Task to complete: Reproduce the listing below line for line, with no changes to any of it.

Stored listing:
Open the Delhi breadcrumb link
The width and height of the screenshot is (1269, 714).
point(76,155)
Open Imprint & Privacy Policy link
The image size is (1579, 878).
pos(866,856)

Result of this exercise:
Open the Delhi breadcrumb link
The width and height of the screenshot is (1269, 714).
point(76,155)
Open Imprint & Privacy Policy link
The image size is (1579, 878).
pos(866,856)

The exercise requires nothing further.